Bricmont and collaborators (10) have demonstrated that the Zn(II)₂-Cys₆ cluster-type DNA domain of Uga35/Dal81 is not required for its role in allophanate-induced transcription. Our results showed that HA-Uga35/Dal81 bound to the UGA4 promoter. Two possible explanations may account for this. The first one is that Uga35/Dal81 directly interacts with the UGA4 promoter. The second one is that Uga35/Dal81 might be associated with the UGA4 promoter via an interaction with another protein, such as Uga3.

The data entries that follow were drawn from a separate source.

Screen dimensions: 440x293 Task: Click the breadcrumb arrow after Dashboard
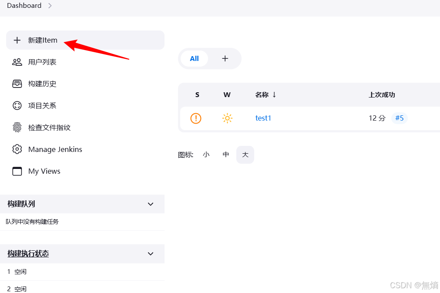[x=50, y=6]
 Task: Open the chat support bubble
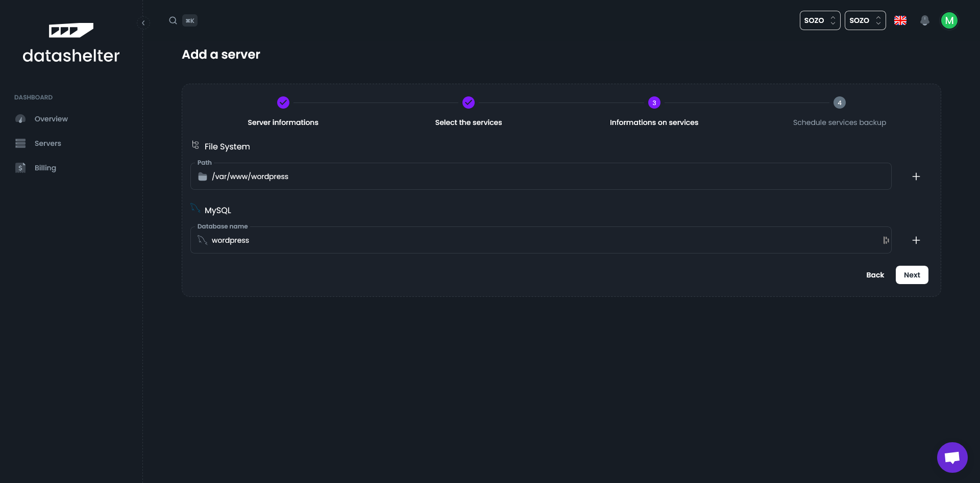(x=952, y=457)
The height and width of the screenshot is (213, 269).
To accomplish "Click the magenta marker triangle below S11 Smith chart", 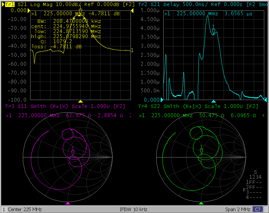I will point(67,203).
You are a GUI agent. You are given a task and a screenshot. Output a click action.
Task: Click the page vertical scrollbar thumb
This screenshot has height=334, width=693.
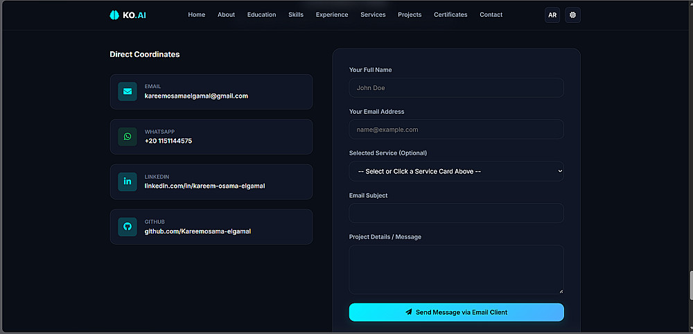(x=690, y=287)
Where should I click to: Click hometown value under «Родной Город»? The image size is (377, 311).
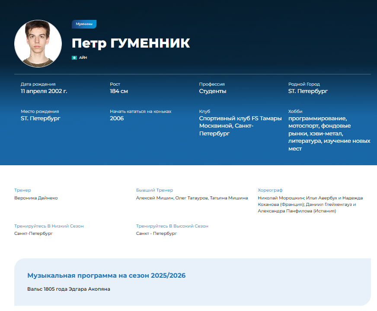(x=308, y=91)
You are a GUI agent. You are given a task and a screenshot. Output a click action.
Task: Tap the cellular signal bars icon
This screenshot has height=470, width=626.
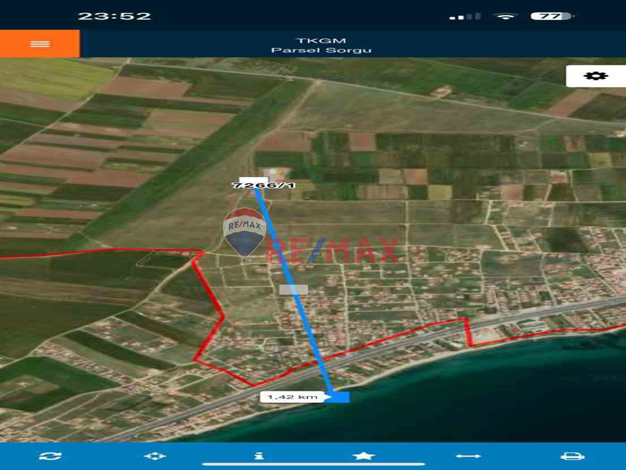tap(465, 17)

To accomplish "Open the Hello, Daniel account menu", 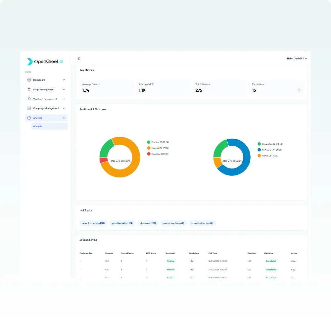I will tap(296, 58).
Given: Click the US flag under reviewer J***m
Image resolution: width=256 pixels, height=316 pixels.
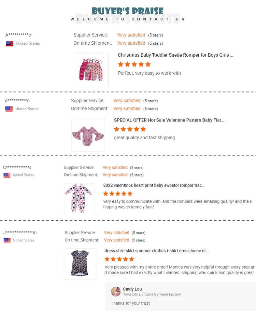Looking at the screenshot, I should [7, 241].
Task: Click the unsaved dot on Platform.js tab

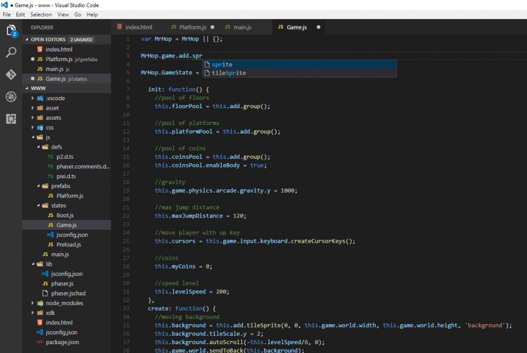Action: click(x=212, y=27)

The Uga35/Dal81 factor seems to be participating in two opposite processes. On the one hand, it mediates the negative effect of leucine on UGA4 induction. On the other hand, the high basal levels of UGA4 expression observed in leu3Δ cells and the high levels of expression of the UAS_GABAmut-lacZ fusion gene in wild-type cells seem to depend on Uga35/Dal81. This dual function of the Uga35/Dal81 transcription factor needs to be further investigated.

Furthermore, in this work, we also demonstrated that the transcription factor Leu3 negatively regulated the UGA4 gene, irrespective of the presence or absence of α-IPM. In addition, this negative effect was stronger in cells devoid of α-IPM synthase activity, probably due to the low expression levels of Uga3 and Uga35/Dal81 factors under this condition.

The repression of UGA4 by leucine was barely detected in cells deficient in the LEU3 gene, suggesting that UGA4 regulation by leucine was mediated at least in part by Leu3. However, we were not able to detect significant binding of Leu3-HA to the UGA4 promoter. Tang and collaborators, comparing expression and binding under both low and high levels of Leu3 activity, showed no detectable binding of Leu3 to several genes whose expression was affected by LEU3 deletion. They proposed that this could be due to the low sensitivity of the ChIP technique or due to an indirect regulation of these genes by Leu3. Moreover, these authors were not able to detect Leu3 binding to the UGA4 promoter even when experiments were performed under conditions of high levels of activity of Leu3 (40). It is worth remarking that the growth conditions they used are different from those used in the present report. The facts that the effect of Leu3 on UGA4 was negative under all conditions, in contrast to what was described for the BAP2 and LEU2 genes (29, 37), and that we were not able to detect Leu3-HA bound to the UGA4 promoter suggested an indirect regulation of UGA4 by Leu3. Transcription driven by the UAS_GABAmut and the UAS_GABAdel constructs in a uga35Δ/dal81Δ strain was still quite sensitive to leucine, and this effect was not observed when LEU3 was also deleted. This suggests that Leu3 is further regulating UGA4 in response to leucine besides its effect on UGA35/DAL81.

In summary, we demonstrated that the UGA4 gene is under the regulation of the SPS signaling pathway and that its induction was inhibited by amino acids, as was the expression of the other genes under both NCR and SPS regulation (16). Leu3, Uga3, and Uga35/Dal81 play an important role in the regulation of UGA4 transcription, and these three factors are responsible for the negative effect of leucine on GABA induction. The mechanism by which Leu3 negatively regulates UGA4 transcription still remains unclear, although evidence presented here suggests that this effect is indirect rather than caused by the direct interaction of this factor with the UGA4 promoter. Uga3 and Uga35/Dal81 bind to the UGA4 promoter in a GABA-dependent manner, and this binding is impaired by extracellular leucine through the SPS sensor (Fig. 7). Some interplay between SPS signaling molecules and Leu3 has been proposed (37) since Stp1 and Leu3 are both dependent on Ssy1. However, this connection is not completely elucidated yet.